Rusların Eflak ve Boğdan’dan çekilmeye başlaması ile birlikte hem Avusturya hem de Osmanlı Devleti bölgede faaliyetlerini arttırmıştır. İlk olarak Bâbıâlî Eflak’a bir komiser göndermeye karar vermiştir. Söz konusu görev için 16 Temmuz 1854 tarihinde Ferik Derviş Paşa seçilmiştir[55]. Derviş Paşa için bir talimatnâme hazırlanmış, Rus askerinin bölgeden ayrılmasının ardından Avusturya birliklerinin Eflak ve Boğdan’a gireceği belirtilerek, kendisine antlaşmanın bir sureti gönderilmiş ve Avusturya askerlerinin işgalinin geçici olduğunun halka bildirilerek halkta Avusturya askerlerine karşı oluşması muhtemel hasmane bir tutumun önlenmesi istenmiştir. Yine söz konusu talimatnâmede Derviş Paşa’dan Avusturyalı komutan ile birlikte hareket etmesi ve Avusturya askerlerinin erzak ve benzeri ihtiyaçlarının karşılanmasında yardımcı olması istenmiştir[56]. Talimatnâme ekseninde halka hitaben bir ilan hazırlanmış ve Derviş Paşa’nın Bükreş’e ulaştığında halka duyurması istenmiştir[57]. Söz konusu ilanda Osmanlı Devleti ile Rusya arasındaki bütün antlaşmaların savaş nedeniyle feshedilmiş olmasına rağmen Eflak ve Boğdan’a daha önceden tanınan bütün imtiyazların devam edeceği maddesi de eklenmiştir[58].

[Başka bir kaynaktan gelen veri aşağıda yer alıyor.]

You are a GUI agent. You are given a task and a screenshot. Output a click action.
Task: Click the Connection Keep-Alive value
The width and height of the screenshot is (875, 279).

Osmanlı idaresinin komiser ataması ile hemen eş zamanlı olarak Avusturya da bölgeye asker sevkine başlamıştır. Bu süreçte Osmanlı memurları Avusturya birliklerinin Tuna’yı aşmasında yardımcı olmuştur. 13 Temmuz 1854’te Rumeli Ordusu Kumandanı Ömer Lütfi Paşa ile birlikte Vidin, Belgrad ve Silistre valilerine gönderilen tahriratta bir kıta Avusturya askerinin Eflak’a doğru yola çıktığı bildirilerek yardımcı olunması istenmiştir[59]. Ancak iki vapur ve dört-beş gemi ile Tuna’nın diğer tarafına geçerek Orşova ve Küçük Eflak tarafl arına ulaşan Avusturya askerlerine bazı subayların mukavemet göstermesi üzerine 17 Temmuz 1854’te bir ferman yayımlanmış ve bölgeye gelen Avusturyalı memur-askerlere saygı gösterilmesi ve gerekli kolaylığın sağlanması istenmiştir[60]. Bu ferman Belgrad’da bulunan Ahmed İzzet Paşa, Rusçuk’ta bulunan Ömer Lütfi Paşa ve Vidin’de bulunan Abdurrahman Sâmi Paşalar aracılığıyla uygulamaya konulmuştur[61]. Böylece 20 Ağustos 1854 günü itibariyle Avusturya askerleri Memleketeyn’deki yerlerini almıştır[62]. Avusturya askerlerinin Memleketeyn’e gelişiyle birlikte bir bildiri yayımlayan Avusturya 3. ve 4. Ordular Komutanı Baron de Hess, Memleketeyn’de idarenin geçici olarak General Kont Coronini tarafından yürütüleceğini ilan etmiştir[63]. 1854 yılı Eylül ayı başında Rus askerlerinin Boğdan’ı da tahliye etmeye başlaması ile bu beylikte de Osmanlı-Avusturya hâkimiyetinin kurulması süreci başlamıştır. Osmanlı yönetimi buraya ayrı bir komiser atamamış ve Eflak’ta bulunan Derviş Paşa’nın Boğdan’daki işlerle de ilgilenmesine karar verilmiştir[64].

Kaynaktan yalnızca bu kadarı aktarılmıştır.